My Testimony
It's no longer just a story when I read it
The Woman at the Well
'Cause I've seen Him for myself and I believe it
-Olivia Lane
Have you ever looked at someone and wondered how on earth they had such a great trust, love, and testimony of Jesus? That was me a couple of years ago. My story of how I came to know Jesus may or may not be similar to how you came to Him, but it is worth telling just the same. I was born and raised in a Christian home. I could probably tell you the gist of most scripture stories. We read the scriptures as a family and went to church every Sunday, religiously. I thought I knew Jesus—until about five years ago. So, let’s take a walk down memory lane:
I was a single mom of three little girls, working as a teacher in a Catholic school, and trying to pick up the pieces of a shattered world filled with abuse, betrayal, and hurt from an abusive ex-husband. Our entire world had been turned upside down, and I thought at the time that we were doing okay—not just surviving, but actually thriving. I had met an amazing guy, and he was helping not only to pick up the shattered pieces but glue them back together for me and my girls. Life seemed to be finally coming together, and I was so grateful to have pushed through the darkness to finally dance in the light.
However, life would quickly change. A prayer I uttered would alter my entire reality just a year later. At the start of that teaching year, I was invited to come up with a faith plan to present to the administration. The challenge or question presented was: How can you grow your faith over the next school year?
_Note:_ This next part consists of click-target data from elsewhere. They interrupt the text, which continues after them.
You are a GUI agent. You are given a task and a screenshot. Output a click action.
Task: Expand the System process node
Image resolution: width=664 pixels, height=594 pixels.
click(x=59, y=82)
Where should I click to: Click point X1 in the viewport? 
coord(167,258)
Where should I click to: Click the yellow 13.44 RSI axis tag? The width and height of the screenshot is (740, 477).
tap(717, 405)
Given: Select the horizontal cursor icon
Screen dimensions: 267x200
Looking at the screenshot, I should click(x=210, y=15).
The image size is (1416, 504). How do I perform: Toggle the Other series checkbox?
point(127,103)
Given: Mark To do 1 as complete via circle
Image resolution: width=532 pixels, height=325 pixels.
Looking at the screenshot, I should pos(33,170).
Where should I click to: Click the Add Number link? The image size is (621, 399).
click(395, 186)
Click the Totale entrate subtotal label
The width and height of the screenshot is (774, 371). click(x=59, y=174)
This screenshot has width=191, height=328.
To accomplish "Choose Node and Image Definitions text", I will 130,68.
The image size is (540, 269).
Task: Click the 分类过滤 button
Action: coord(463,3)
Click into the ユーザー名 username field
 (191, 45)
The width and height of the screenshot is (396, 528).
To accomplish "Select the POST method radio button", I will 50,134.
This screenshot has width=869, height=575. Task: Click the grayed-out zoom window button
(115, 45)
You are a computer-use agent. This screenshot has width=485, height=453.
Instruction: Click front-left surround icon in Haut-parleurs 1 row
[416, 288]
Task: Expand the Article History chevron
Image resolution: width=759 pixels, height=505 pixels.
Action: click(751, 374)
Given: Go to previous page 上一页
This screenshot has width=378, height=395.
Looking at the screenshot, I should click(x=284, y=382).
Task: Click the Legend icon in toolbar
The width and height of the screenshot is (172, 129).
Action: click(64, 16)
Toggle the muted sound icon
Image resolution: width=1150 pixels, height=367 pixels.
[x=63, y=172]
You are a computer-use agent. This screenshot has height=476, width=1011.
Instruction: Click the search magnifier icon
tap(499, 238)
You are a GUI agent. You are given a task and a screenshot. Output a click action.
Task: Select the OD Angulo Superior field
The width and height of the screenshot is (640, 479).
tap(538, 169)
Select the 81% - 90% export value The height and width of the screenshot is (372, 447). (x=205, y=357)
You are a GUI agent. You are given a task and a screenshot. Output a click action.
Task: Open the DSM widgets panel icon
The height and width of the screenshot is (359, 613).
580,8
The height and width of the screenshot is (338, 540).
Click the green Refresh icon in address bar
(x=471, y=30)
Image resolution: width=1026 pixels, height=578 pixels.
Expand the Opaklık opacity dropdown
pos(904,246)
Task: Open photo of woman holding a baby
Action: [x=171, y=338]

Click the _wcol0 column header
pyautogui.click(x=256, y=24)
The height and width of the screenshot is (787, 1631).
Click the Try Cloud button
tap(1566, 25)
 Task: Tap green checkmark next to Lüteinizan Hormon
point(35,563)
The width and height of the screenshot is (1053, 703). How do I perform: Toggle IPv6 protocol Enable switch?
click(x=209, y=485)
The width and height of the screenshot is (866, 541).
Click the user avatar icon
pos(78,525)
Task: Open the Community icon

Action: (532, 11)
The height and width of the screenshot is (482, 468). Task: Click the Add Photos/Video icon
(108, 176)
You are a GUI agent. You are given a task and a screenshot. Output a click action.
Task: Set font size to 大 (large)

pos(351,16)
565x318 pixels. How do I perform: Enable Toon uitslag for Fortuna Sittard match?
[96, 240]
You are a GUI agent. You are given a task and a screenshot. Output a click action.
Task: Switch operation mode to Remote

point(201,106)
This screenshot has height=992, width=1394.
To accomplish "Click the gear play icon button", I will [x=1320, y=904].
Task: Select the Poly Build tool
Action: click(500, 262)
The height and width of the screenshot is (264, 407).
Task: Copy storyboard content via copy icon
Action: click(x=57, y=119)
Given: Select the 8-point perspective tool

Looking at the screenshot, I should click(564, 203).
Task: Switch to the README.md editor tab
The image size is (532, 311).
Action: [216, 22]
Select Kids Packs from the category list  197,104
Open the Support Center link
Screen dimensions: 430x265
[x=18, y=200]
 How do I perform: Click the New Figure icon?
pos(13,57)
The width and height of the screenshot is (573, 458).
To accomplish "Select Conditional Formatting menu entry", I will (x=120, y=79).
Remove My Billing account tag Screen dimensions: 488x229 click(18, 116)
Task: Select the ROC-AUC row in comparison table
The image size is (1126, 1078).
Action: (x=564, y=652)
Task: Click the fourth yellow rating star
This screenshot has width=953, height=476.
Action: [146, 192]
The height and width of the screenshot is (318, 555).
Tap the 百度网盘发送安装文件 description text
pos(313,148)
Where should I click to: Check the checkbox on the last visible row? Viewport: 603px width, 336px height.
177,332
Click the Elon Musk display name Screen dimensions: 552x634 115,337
So, I began to reflect on how I could and would grow my faith, and it hit me hard: I knew of who Jesus was, but I didn’t know Him personally. I prayed a prayer, asking God for direction and help to guide me in coming to know Jesus personally. And in all honesty, some days I am so grateful that I uttered that prayer because I have come to know Him in such an intimate way. But it hasn’t come without great loss, facing shame, grief, humiliation, and a completely broken heart. The time and pieces that had been picked up and glued back together were quickly shattered again into even smaller pieces. I’ve had to completely rely on Jesus to be the one who picks up those pieces and holds them, ready to glue them back together when I’m healed through His unwarranted grace and love, because of who He is.
The time has not yet come to share my entire story, but what I can share is this: I lost everything—everything. The boy who seemed so amazing and perfect? We broke up. Life with my girls took an absolute turn for the worse. The career I’d worked so hard to build came to a screeching halt. But, in the midst of all of that, I found Jesus in the ashes of a completely broken and shattered world.
So, now that the stage is set, you’re probably wondering: How did you come to know Jesus through all that brokenness? Well, here’s the answer: worship music. Many of the songs I felt so drawn to during my time of utter heartbreak, complete confusion, betrayal, and loss were those sung by Mark Hall and the band members of Casting Crowns. Through those songs, I found truth, comfort, and a deeper understanding of God’s love and who Jesus truly is. I listened to them on repeat. It got to a point where I wasn’t just content to listen to the worship music that Casting Crowns produced, but I had this insatiable thirst to know Jesus like that for myself.
So, I did what any sane person would do: I started to research Mark Hall. Now, you’re probably wondering how this leads to Jesus, but don’t jump ship just yet. I learned about Mark Hall’s testimony of Jesus, how he viewed the Bible, the stories behind his songs, and then I learned about the church he attended. I began logging on to YouTube every Sunday to participate in the worship service he was a part of. I took notes from the Sunday sermons and spent much time during the week pouring over years' worth of sermons from the church Mark Hall attended.
Over that time of learning, seeking, and praying, I’ve come to know Jesus in a whole new way. I wish I could say my testimony is as strong and deep as Mark Hall’s, but I’m not there yet. I still have to face the reality of unlearning misconceptions about who God is and accepting Jesus for who He truly is. Every day, I make the conscious choice not to numb my pain with worldly distractions but to bring it to Jesus, asking Him to heal it. And each day, He meets me where I am, and little by little, I come to know Him more intimately.y.
If you want to know Jesus for yourself, there’s only one way: well, maybe two. Get down on your knees and cry out to your Maker to show you who He is. And read the Bible, because you’ll find Jesus in those pages. The greatest gift I now hold and cherish, both now and forever, is my Bible and the relationship I have with Jesus.